*Письменное задание a*. Перепишите из отрывка о князе Кайтуке без изменений всё, начиная со слов «Далее, в той-же» и вплоть до слов «в войске необходимым.».

Князь Кайтук пришел в ужас, когда услыхал о предстоящем ему путешествии, зная, что в подобных случаях посол подвергается неминуемой опасности. Но муфтий успокоил его, говоря, что главная цель будет достигнута и его выпустят из тюрьмы, а, что никто не мешает ему доехать до границы, пробыть там сколько вздумается и вернуться с объявлением войны... «Вельможи хотят войны, добавил в назидание муфтий, — и пусть будет по ихнему».

Князь Кайтук в точности исполнил совет своего мудрого друга, и война была немедленно объявлена.

Далее, в той-же четвертой части романа, следует подробное описание беспорядочной орды, представлявшей собою астраханское войско, и самого похода, который сопровождается насилием и грабежем и служит верным изображением тогдашнего способа войны, у кавказских народов. Хан Самсутдин неохотно выступил в поход и даже заявил о своем желании вернуться в Астрахань, но должен был уступить настойчивым требованиям своих приближенных, которые считали его присутствие в войске необходимым.

*Данные для обработки*.
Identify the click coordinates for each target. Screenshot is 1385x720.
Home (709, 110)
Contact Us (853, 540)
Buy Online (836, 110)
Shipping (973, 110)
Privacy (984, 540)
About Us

*Письменное задание b*. Представьте все строки записей выше в виде JSON-списка строк, где каждой строке записей соответствует одна строка списка. Пустые строки пропустите.

*Верный ответ a*.
Далее, в той-же четвертой части романа, следует подробное описание беспорядочной орды, представлявшей собою астраханское войско, и самого похода, который сопровождается насилием и грабежем и служит верным изображением тогдашнего способа войны, у кавказских народов. Хан Самсутдин неохотно выступил в поход и даже заявил о своем желании вернуться в Астрахань, но должен был уступить настойчивым требованиям своих приближенных, которые считали его присутствие в войске необходимым.

*Верный ответ b*.
[
  "Identify the click coordinates for each target. Screenshot is 1385x720.",
  "Home (709, 110)",
  "Contact Us (853, 540)",
  "Buy Online (836, 110)",
  "Shipping (973, 110)",
  "Privacy (984, 540)",
  "About Us"
]